All of a sudden, i seem to be an open relay. It started at about nine this
morning, and i seem to have transmitted about 20-30 mails before i killed it
(Yeam i know, lucky i was around)

But i cant figure out WHY, i see no option that would cater for this. Please
find below an debug log of the transaction... Any hints welcome.. But it
seem that a bit down, it sees the sender as a relay_for_host? But that
shouldnt be.. And yes, it is HELO-ing as my local IP .81.226.215.85 Also
enclosing my exim.conf

26838 Connection request from 221.139.231.35 port 3425
26838 search_tidyup called
26838 1 SMTP accept process running
26838 Listening...
26875 host in rfc1413_hosts? yes (matched "*")

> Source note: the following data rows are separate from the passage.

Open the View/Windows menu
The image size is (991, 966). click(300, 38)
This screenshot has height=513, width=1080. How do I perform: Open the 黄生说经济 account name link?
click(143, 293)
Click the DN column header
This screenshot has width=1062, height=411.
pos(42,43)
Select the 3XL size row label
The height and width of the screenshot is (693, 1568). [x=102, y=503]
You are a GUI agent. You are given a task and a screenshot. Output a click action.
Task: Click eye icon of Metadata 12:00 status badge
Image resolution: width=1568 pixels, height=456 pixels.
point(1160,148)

26875 doing ident callback
26875 ident connection to 221.139.231.35 failed: Connection refused
26875 sender_fullhost = [221.139.231.35]
26875 sender_rcvhost = [221.139.231.35]
26875 Process 26875 is handling incoming connection from [221.139.231.35]

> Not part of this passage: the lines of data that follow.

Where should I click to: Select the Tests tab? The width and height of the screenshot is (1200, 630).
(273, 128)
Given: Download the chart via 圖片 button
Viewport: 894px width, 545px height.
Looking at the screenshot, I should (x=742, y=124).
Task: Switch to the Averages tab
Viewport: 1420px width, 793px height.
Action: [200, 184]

26875 checking for IP options
26875 no IP options found
26875 host in host_lookup? yes (matched "*")
26875 looking up host name for 221.139.231.35
26875 DNS lookup of 35.231.139.221.in-addr.arpa (PTR) gave HOST_NOT_FOUND
26875 returning DNS_NOMATCH
26875 IP address lookup using gethostbyaddr()
26875 IP address lookup failed: h_errno=1
26875 LOG: host_lookup_failed MAIN
26875   no host name found for IP address 221.139.231.35
26875 sender_fullhost = [221.139.231.35]
26875 sender_rcvhost = [221.139.231.35]
26875 set_process_info: 26875 handling incoming connection from
[221.139.231.35]
26875 host in host_reject_connection? no (option unset)
26875 host in sender_unqualified_hosts? no (option unset)
26875 host in recipient_unqualified_hosts? no (option unset)
26875 host in helo_verify_hosts? no (option unset)
26875 host in helo_try_verify_hosts? no (option unset)
26875 host in helo_accept_junk_hosts? no (option unset)
26875 SMTP>> 220 cookiemonster ESMTP Exim 4.34 Sun, 04 Jul 2004 14:16:43
+0200
26875 Process 26875 is ready for new message
26875 smtp_setup_msg entered
26875 SMTP<< HELO 81.226.215.85
26875 81.226.215.85 in helo_lookup_domains? no (end of list)
26875 sender_fullhost = (81.226.215.85) [221.139.231.35]
26875 sender_rcvhost = [221.139.231.35] (helo=81.226.215.85)
26875 set_process_info: 26875 handling incoming connection from
(81.226.215.85) [221.139.231.35]
26875 SMTP>> 250 cookiemonster Hello 81.226.215.85 [221.139.231.35]
26875 SMTP<< MAIL FROM:<smtp2001soho@???>
26875 SMTP>> 250 OK
26875 SMTP<< RCPT TO:<ksc-0110@???>
26875 using ACL "acl_check_rcpt"
26875 processing "accept"
26875 check hosts = :
26875 host in ":"? no (end of list)
26875 accept: condition test failed
26875 processing "deny"
26875 check domains = +local_domains
26875 hanmail.net in
"@:mupp.net:localhost:animal.mupp.net:waldorf.mupp.net"? no (end of list)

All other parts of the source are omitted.